Begin at the line where "Where should I" appears and reproduce exactly every line through the end of the data below, both included, skipping pictures.

> **Data to use**
+ + + + +
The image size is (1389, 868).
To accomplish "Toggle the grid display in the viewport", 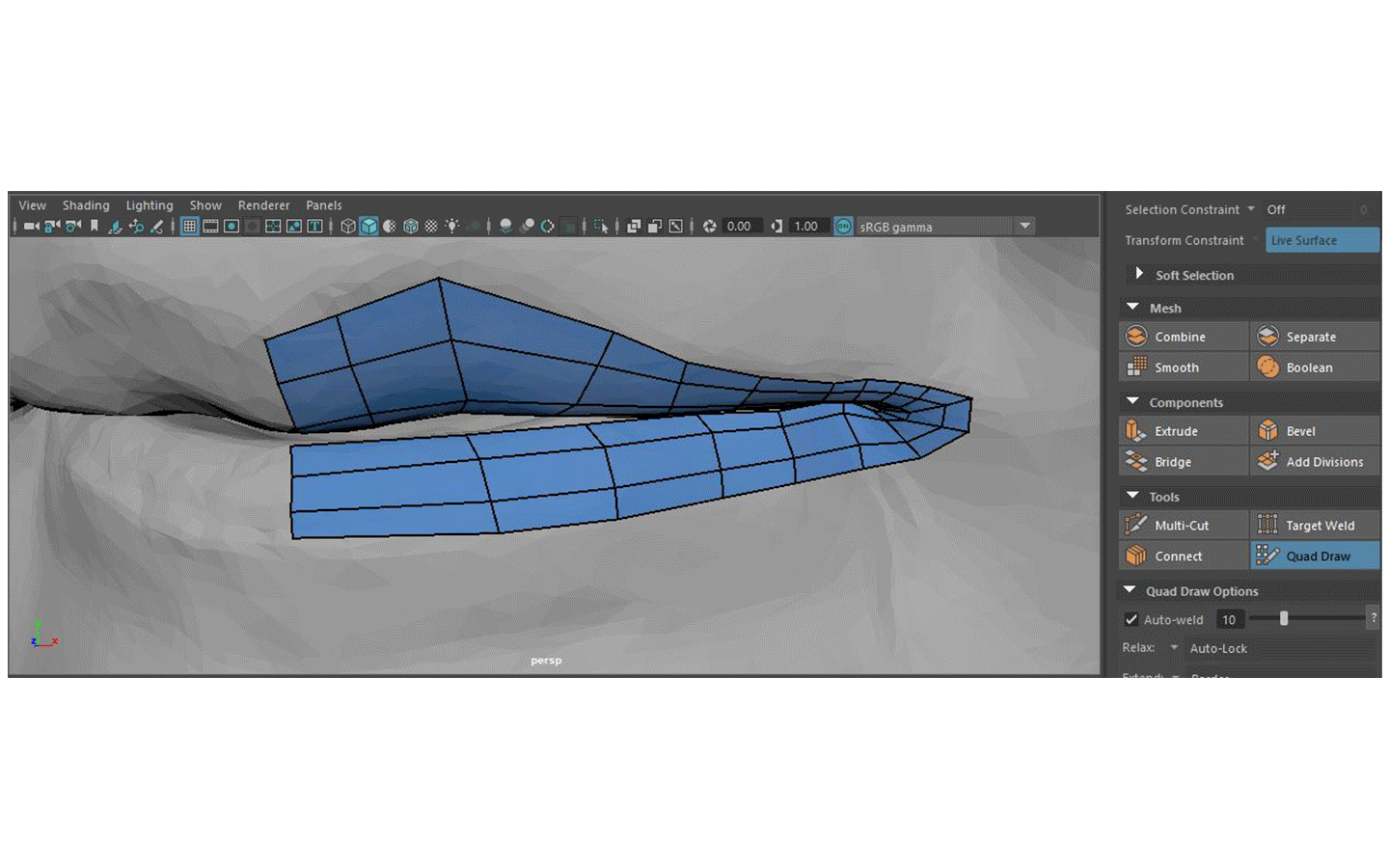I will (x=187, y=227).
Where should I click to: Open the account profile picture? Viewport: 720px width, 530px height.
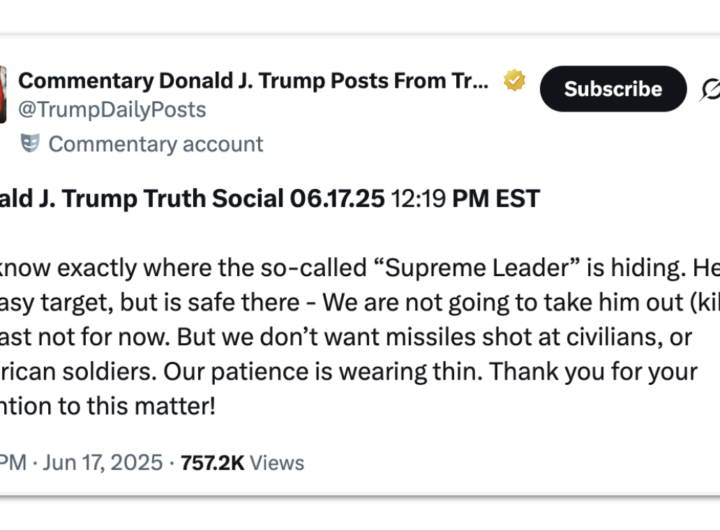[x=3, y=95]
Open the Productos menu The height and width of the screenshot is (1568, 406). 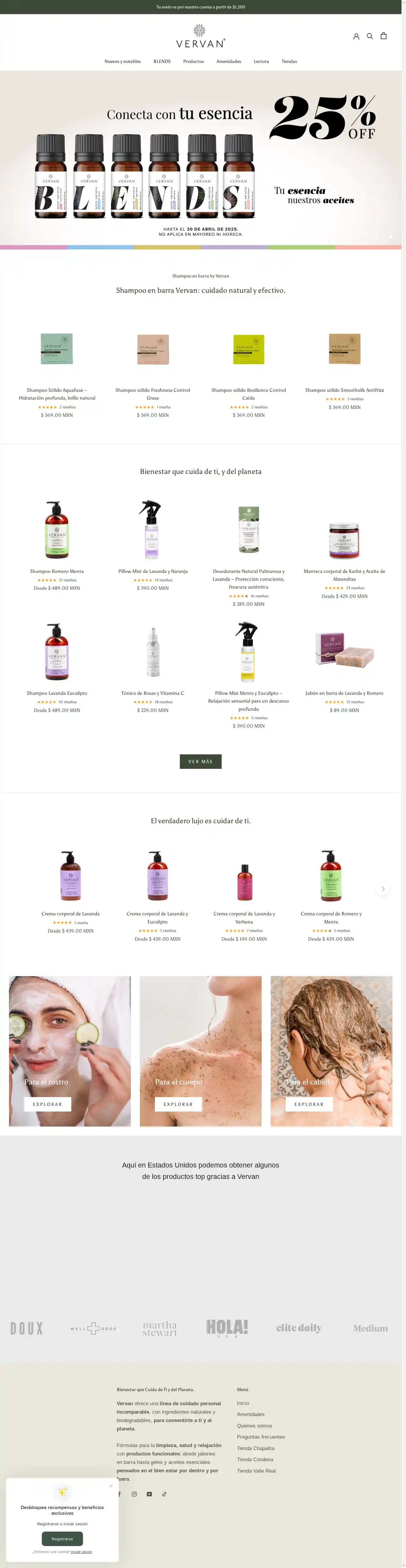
+ + + + +
> **Finished task**
Where should I click to: Open the account profile picture? Viewport: 720px width, 530px height.
[x=3, y=95]
Open the Productos menu The height and width of the screenshot is (1568, 406). 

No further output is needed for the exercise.